# Bloom - Kings Heath (Birmingham)



## filthynines (May 2, 2016)

Finally managed to swing by on Saturday. Fantastic little shop - you won't find their food offerings anywhere else. Was eating pork shoulder with herby dumplings from the brunch menu at 10.30am! Lovely coffee from Alasdair (formerly of Faculty and Yorks) and the crew - serving April and Quarterhorse at the time. A very nice vibe and very satisfied all in all.


----------



## urbanbumpkin (Jan 30, 2013)

I went there today for breakfast. Great coffee and the food was amazing. CFUK's Illuminati Gary **** and Xpenno were in there too which is a pretty good sign of somewhere excellent.

I had a long black, espresso beans from Round house Colombia la Magdalena #1.

The Smoked Haddock Kedgeree and the Bubble and Squeak were pretty amazing.
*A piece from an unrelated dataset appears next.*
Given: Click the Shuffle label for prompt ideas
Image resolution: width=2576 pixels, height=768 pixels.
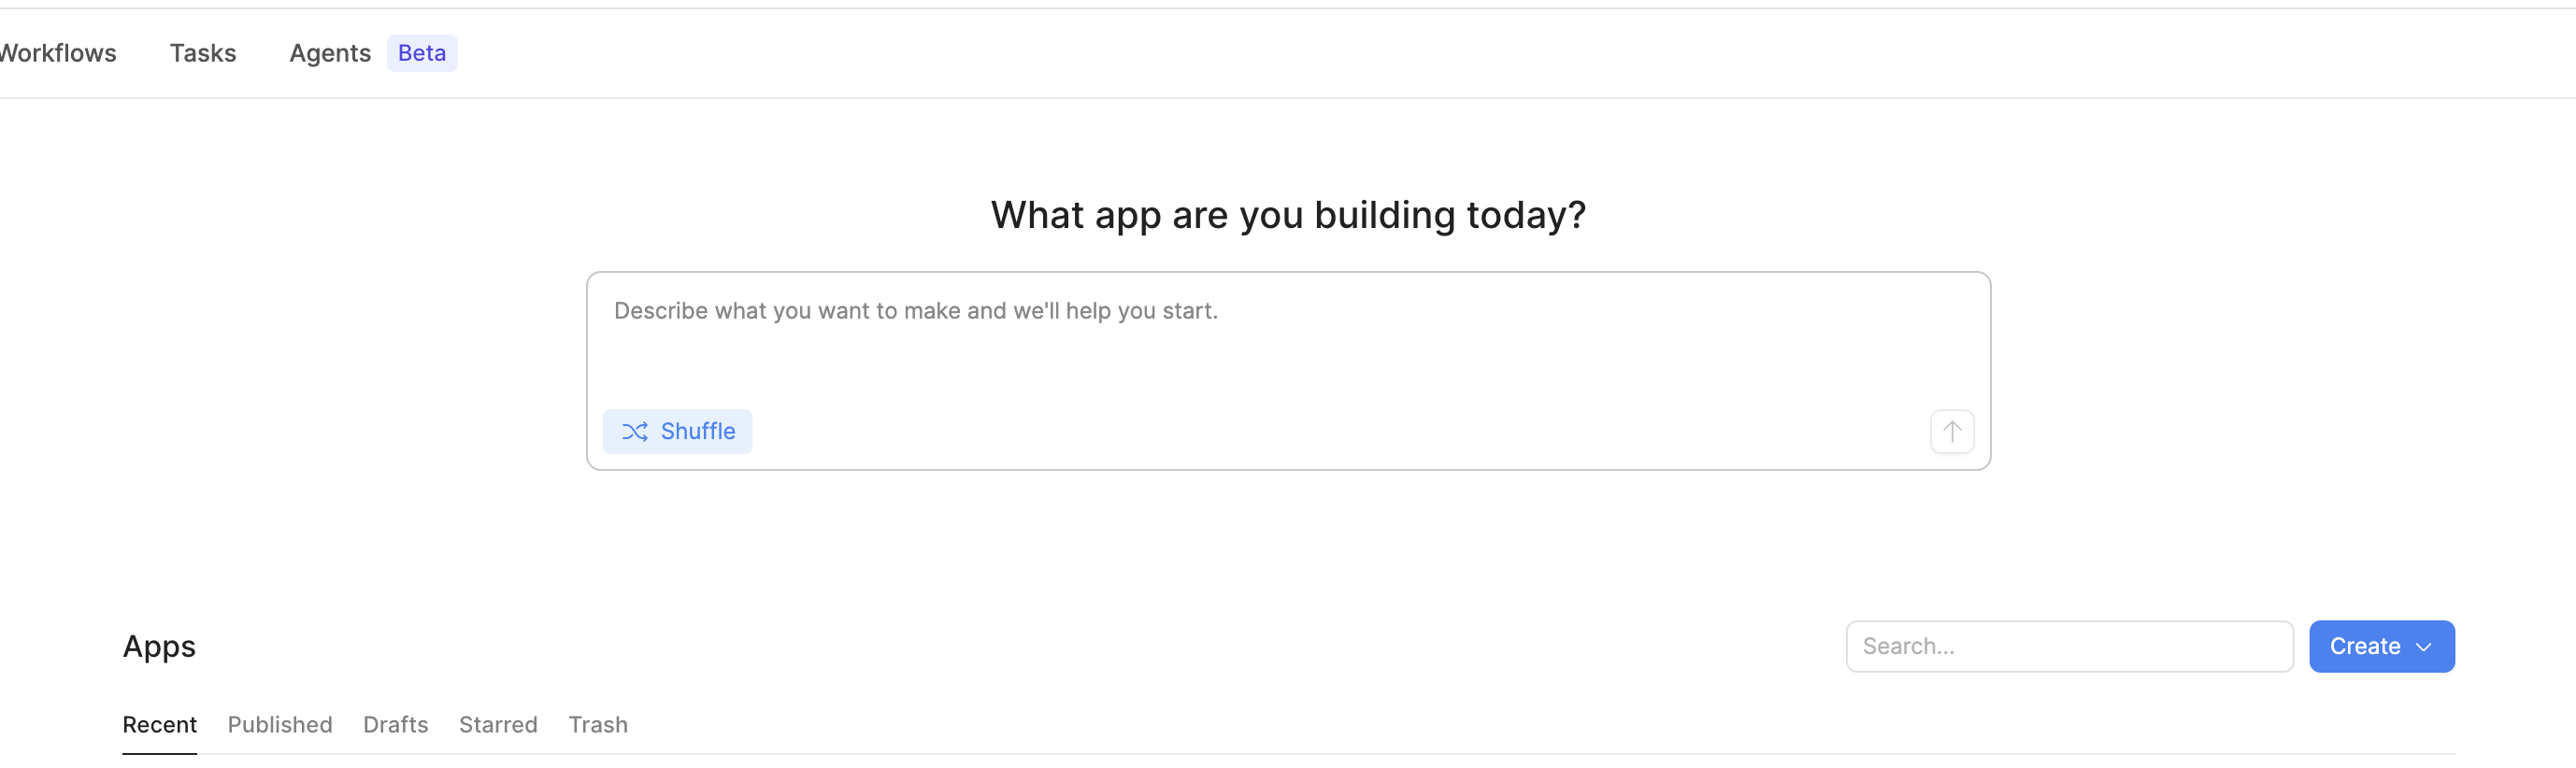Looking at the screenshot, I should 698,431.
It's always full and well worth a visit if you're in the southside of Birmingham.


----------



## filthynines (May 2, 2016)

It is absolutely tremendous. I think it deserves more plaudits for its food than its coffee, but that is because the food is absolutely out of this world and the coffee is mere nano-steps behind.


----------



## Debbie (Jun 24, 2012)

Thanks for the reviews. Always nice to have another one to choose from.


----------